In Flanders fields the poppies blow
Between the crosses, row on row,
That mark our place; and in the sky
The larks, still bravely singing, fly
Scarce heard amid the guns below.
We are the Dead. Short days ago
We lived, felt dawn, saw sunset glow,
Loved, and were loved, and now we lie
In Flanders Fields.

Take up our quarrel with the foe:
To you from failing hands we throw
The torch; be yours to hold it high.
If ye break faith with us who die
We shall not sleep, though poppies grow
In Flanders Fields.

Teacher 2
A woman called Moina Michael read the poem and wrote her own – called We Shall Keep the Faith – in response. She began to wear a poppy to remember the dead and sold them to raise money for the injured.

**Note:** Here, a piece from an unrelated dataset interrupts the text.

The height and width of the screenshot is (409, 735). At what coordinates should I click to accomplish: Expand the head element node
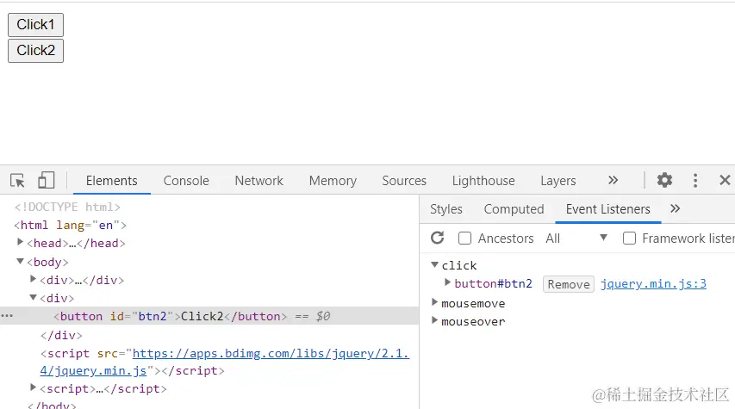[x=21, y=243]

Oh! you who sleep in Flanders Fields,
Sleep sweet – to rise anew!
We caught the torch you threw
And holding high, we keep the Faith
With All who died.

We cherish, too, the poppy red
That grows on fields where valor led;
It seems to signal to the skies
That blood of heroes never dies,
But lends a lustre to the red
Of the flower that blooms above the dead
In Flanders Fields.

And now the Torch and Poppy Red
We wear in honour of our dead.
Fear not that ye have died for naught;
We’ll teach the lesson that ye wrought
In Flanders Fields.

At the 11th hour on the 11th day of the 11th month in 1918, the guns finally fell silent. So many people died during the war that it’s impossible to get accurate figures, but around 17 million were killed and over 20 million were injured. The American President at the time, Woodrow Wilson, called it “The war to end all wars”.

Reader 6
But he was wrong. Conflict continued throughout the twentieth century and on into the twenty-first: The Second World War, the Korean War, the Vietnam War, the Falklands War, the Gulf War, the Bosnian War, the Iraq War, the Libyan Civil War, the Syrian Civil War, and now the fighting in Northern Iraq. Millions more people have lost their homes and families, or been injured or killed.

Reader 7
Some people wear the poppy as a symbol of support for soldiers who are still fighting, but that was never the intention when the tradition began. It was worn as a reminder of all the people who had died; a reminder that all people should help to create a world where men, women and children did not have to die in bloody conflict. So in many ways, it could be seen as a symbol of peace.

Reader 8
Many of our parents and grandparents will know of people in our families who died in the Second World War. Some of our parents will know of someone who died in more recent conflicts. Some of us will personally know of someone who died in Iraq or Afghanistan, or Bosnia. The terrible consequences of war continue to be felt.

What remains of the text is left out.